Matt, with his girlfriend -- a poster.
Editor's note: This is the second and final installment of "Head of Class," a two-part, autobiographical series chronicling guest blogger Matt Wood's experiences as a student teacher. The following was edited for grammar, clarity and length to bring the quality of writing up to a high school competency level.

Head of Class, Part 2: The Food Drive for Mr. Wood

One of my classes failed a test I gave them recently. The class average was 55.6%. I admit I made the test too hard and did not cover some subject matter as in depth as I should have, so part of their failure was my fault. Still, my students thought it would be easy and they obviously did not study.

On the day they received their grades back, my master teacher (the real teacher for the class) berated the students and informed them of my financial situation as a student teacher. He was telling them that I am paying $18,000 to teach them, can’t afford to turn my heat on and only spend 16 bucks a week on groceries (These statements are of true, but I chose to make these financial decisions. I’m not destitute, but he certainly painted that picture). When the students were given time to quietly work on homework at the end of class I didn't realize they were text messaging each other and starting a “food drive for Mr. Wood.”

The next day when I arrived, students came to class with frozen dinners and cookies. One girl brought a homemade cheesecake. Several students from the cooking class brought in a huge teriyaki bowl for my lunch. I was quite embarrassed at first and then I thought it was pretty cool that these students were bringing this stuff in. Do I have any shame? Did I return the food? Um… NO. I kept it -- That’s lunch and dinner for the next week!

I did share the cookies and cheesecake with them. Sure, teachers may not be able to afford a car, home, or new shoes, but I would challenge folks to come up with interactions and stories like this. High school students are so funny and unpredictable you never quite know what they are going to do. They keep things fresh and keep me on my toes.

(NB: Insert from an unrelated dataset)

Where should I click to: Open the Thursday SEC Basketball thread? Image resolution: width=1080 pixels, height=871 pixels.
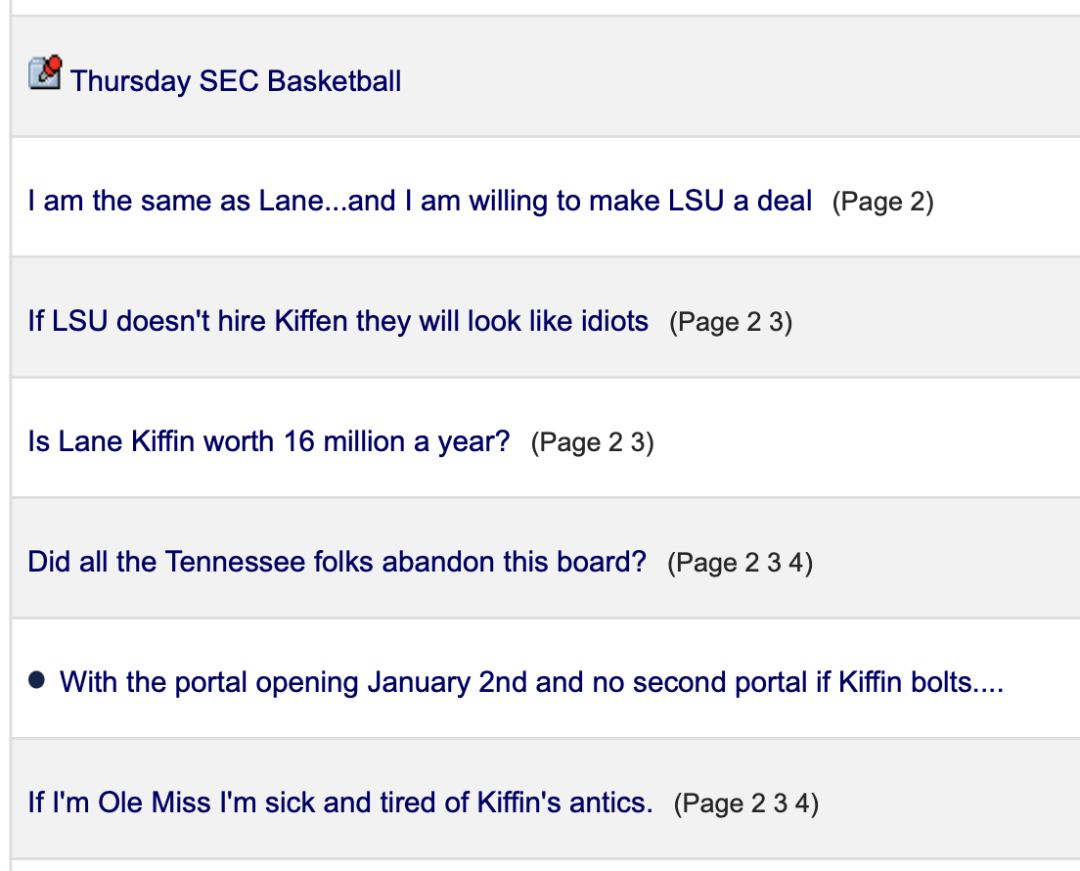tap(236, 80)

And the food keeps coming… On Wednesday I got about eight cans of chili/beans, four or five cans of soup, a whole box of doughnuts, a few cookies and one frozen dinner. One of my students who forgot to do his homework and is failing my class brought in two cans of beans. Shocking, I know. I now have enough food to eat lunch for the next two weeks or so… though the beans could get rough by about fourth period. (Editor's note: Matt has horrible gas.)